И вот наступил день, когда меня вызвали на допрос, но повели не туда, куда обычно. Завели в кабинет, за письменным столом сидел полковник. Мне предложили кресло. Он взял какую-то бумажку из стопки и зачитал: «Такого-то числа состоялось особое совещание МГБ, на котором вам вынесен приговор: десять лет исправительно-трудовых лагерей. Я вам объявил, пожалуйста, распишитесь». Я спросил: «А суд где?» — «Это и есть суд». А мой следователь врал, что будет суд и мне дадут защитника. Я на обороте бумаги написал «читал» и расписался. Меня увели в камеру на первом этаже. Только я туда попал, тут же на меня набросились с расспросами: «Сколько дали?» — «Десять лет». — «Ну счастливчик! У нас тут, смотри: этому двадцать пять, тому пятнадцать, а этому двадцать!» Я был поражен, какие сроки тогда давали!
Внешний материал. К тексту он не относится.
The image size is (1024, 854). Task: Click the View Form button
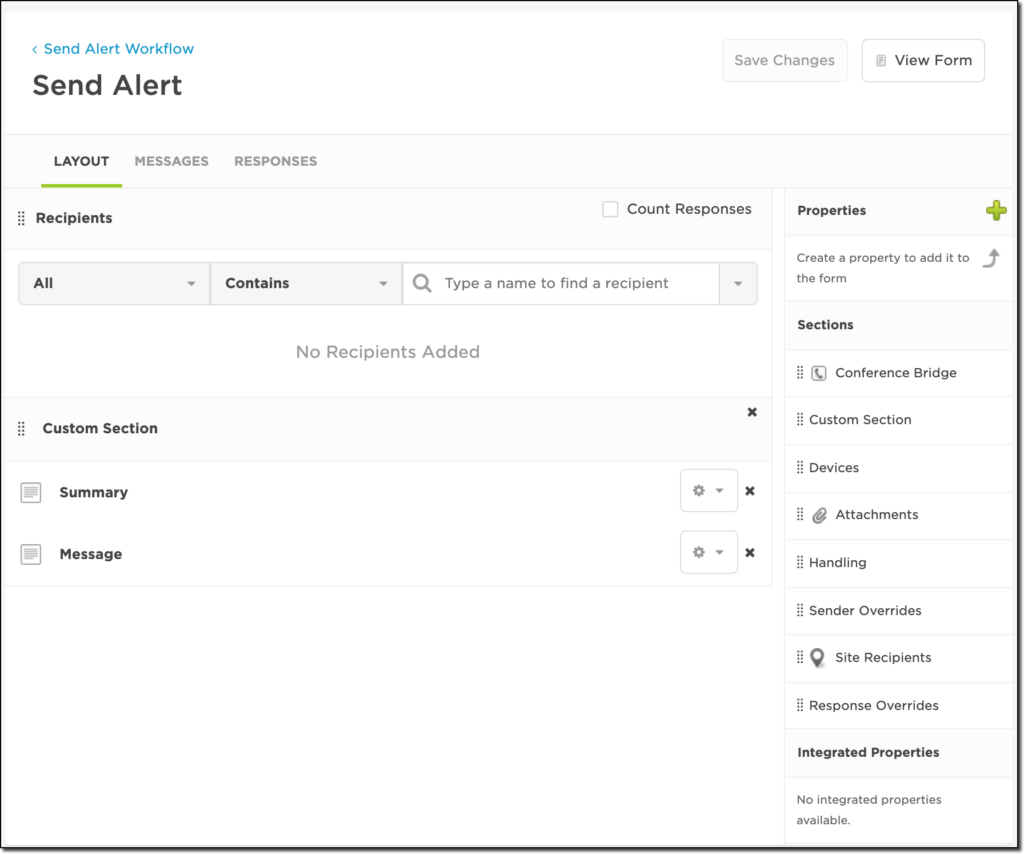pyautogui.click(x=922, y=60)
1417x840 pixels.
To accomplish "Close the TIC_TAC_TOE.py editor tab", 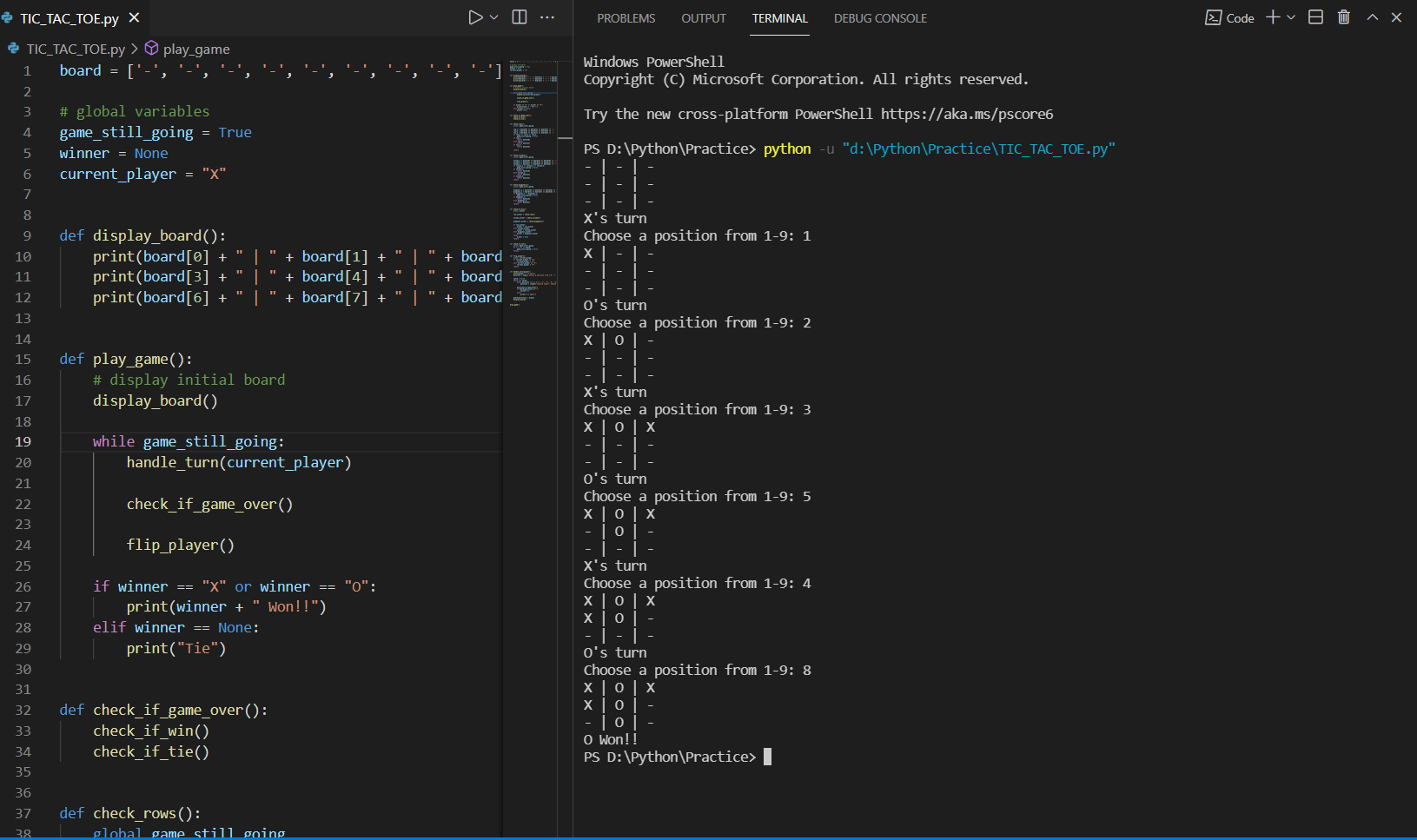I will pyautogui.click(x=134, y=17).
Спустя некоторое время мне принесли мои вещи, выдали отобранные часы, срезанные с одежды пуговицы в мешочке вернули. Крест не отдали, крест пропал. Сообщили, что сейчас я поеду в лагерь. Я говорю: «Ну и что, хорошо». — «У вас претензии какие-нибудь есть?» Я сказал: «Да, вот у меня крест был золотой, не отдали». — «А тут он у вас и не записан нигде. Его нет!» Ну и все, значит, кто-то его себе в карман положил.
Посадили в фургон, на этот раз без надписи. Со мной сопровождающий был, в руках он держал, я запомнил, большой синий пакет. Довезли до Курского вокзала, мы вышли, спустились в тоннель. Я подумал: «Куда ж он меня ведет, интересно? Народу сколько тут ходит, и я с ними рядом без наручников иду». Поднялись мы на последнюю платформу, пошли по ней мимо стоящего поезда «Москва — Тбилиси», спустились на рельсы. Прошли по рельсам немного — вижу, стоит столыпинский вагон. Подошли, вышел какой-то сержант, сопровождающий передал ему этот пакет. Спросили фамилию, статью, срок. Я ответил: «58–10, десять лет». И меня проводили в вагон. Этим поездом повезли меня в Вятлаг[80].